Many pediatricians agree that early mental health screenings are important; however, few providers are actually conducting these screenings in their own practices. In a new study published in the journal Pediatrics, researchers have found that if pediatricians were to receive the right training and support, they would be far more likely to carry out mental health screenings during children’s annual checkups.
The study, led by the Children’s National Health System in Washington D.C., showed that mental health screening rates improved from one percent to 74 percent during the 15-month study.
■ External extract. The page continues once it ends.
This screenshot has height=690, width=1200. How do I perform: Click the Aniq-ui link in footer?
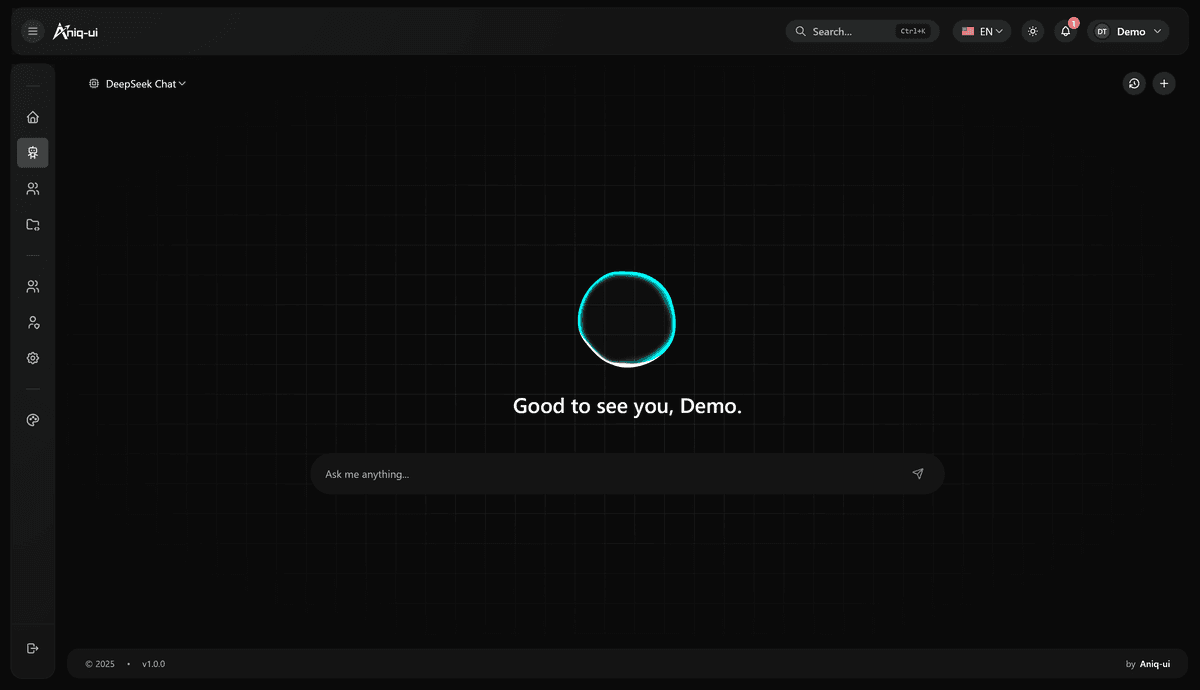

A total of 10 pediatric practices and 107 individual providers in the area voluntarily participated in the study.
“This study is an important first step towards early identification of children with mental health concerns,” says Lee S. Beers, M.D., the study’s lead author. “If you identify and treat children with mental health concerns earlier, you’re going to see better outcomes.”
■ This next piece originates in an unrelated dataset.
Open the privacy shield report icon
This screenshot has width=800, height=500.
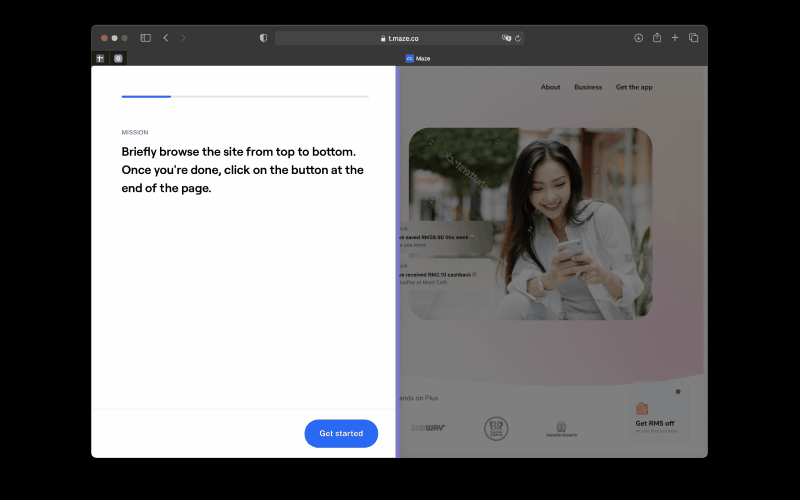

It is estimated that around 13 percent of youth live with a serious mental illness in the U.S., but only about 20 percent of these young people get the help they need, according to the DC Collaborative for Mental Health in Pediatric Primary Care.
There are several reasons for the low rates of mental health screenings among children. For example, primary care providers have cited a shortage of pediatric mental health providers, a lack of time, insufficient resources and lower reimbursements.
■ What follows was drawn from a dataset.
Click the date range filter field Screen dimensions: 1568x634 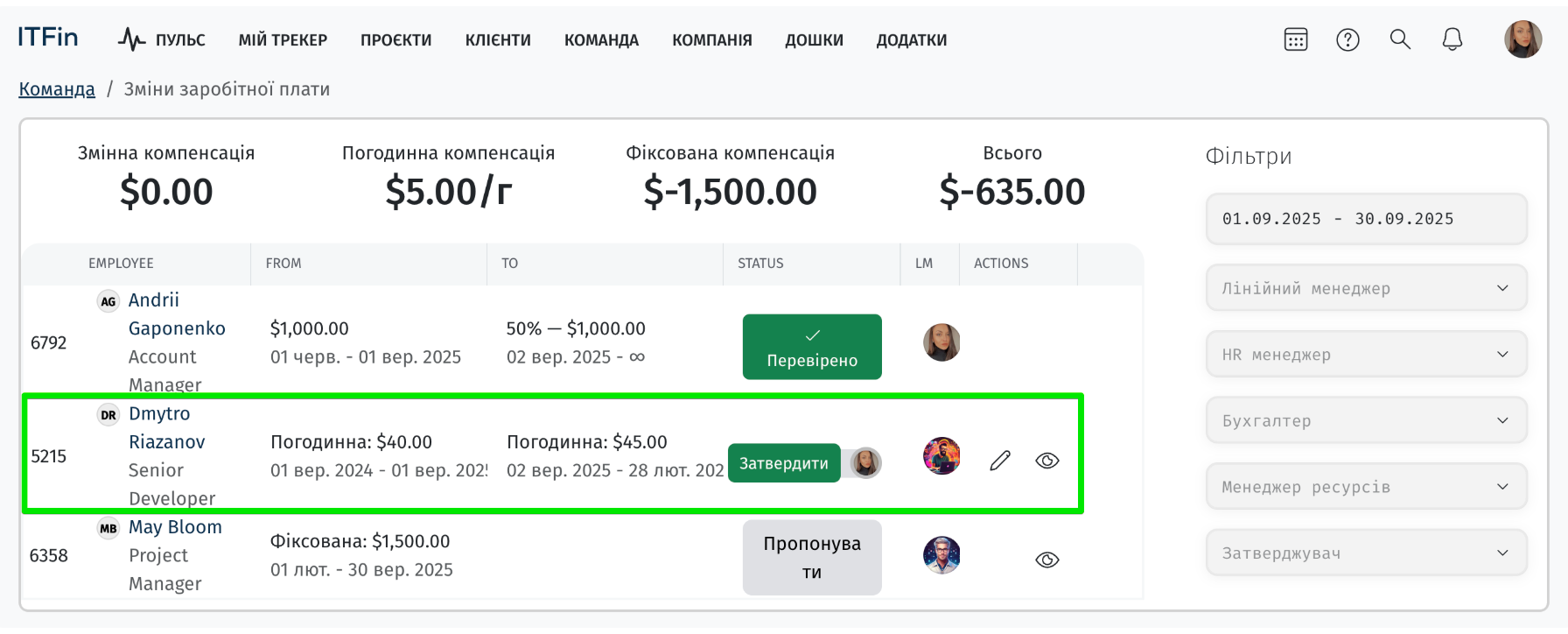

To address the lack of mental health screenings, researchers decided to test whether the Quality Improvement (QI) Learning Collaborative model, which was pioneered in the mid-1990s to scale and improve health care services, would help the doctors integrate these important screenings into their practices.
The QI Learning Collaborative model allows for a more hands-on approach than the typical “once and done” study, says Beers. In particular, the primary care providers in the study received periodic check-ins, ongoing support, monitoring, and technical assistance.
“We use rapid cycles of evaluation to see what’s working and what’s not working, and we keep going,” says Beers.
Beers is optimistic about how well the practices performed, adding the caveat that more information is needed about the burden it could place on already bustling pediatric practices. In addition, she says, “future research will be needed to determine whether identifying mental health issues also leads to improved access to care and outcomes for pediatric patients.”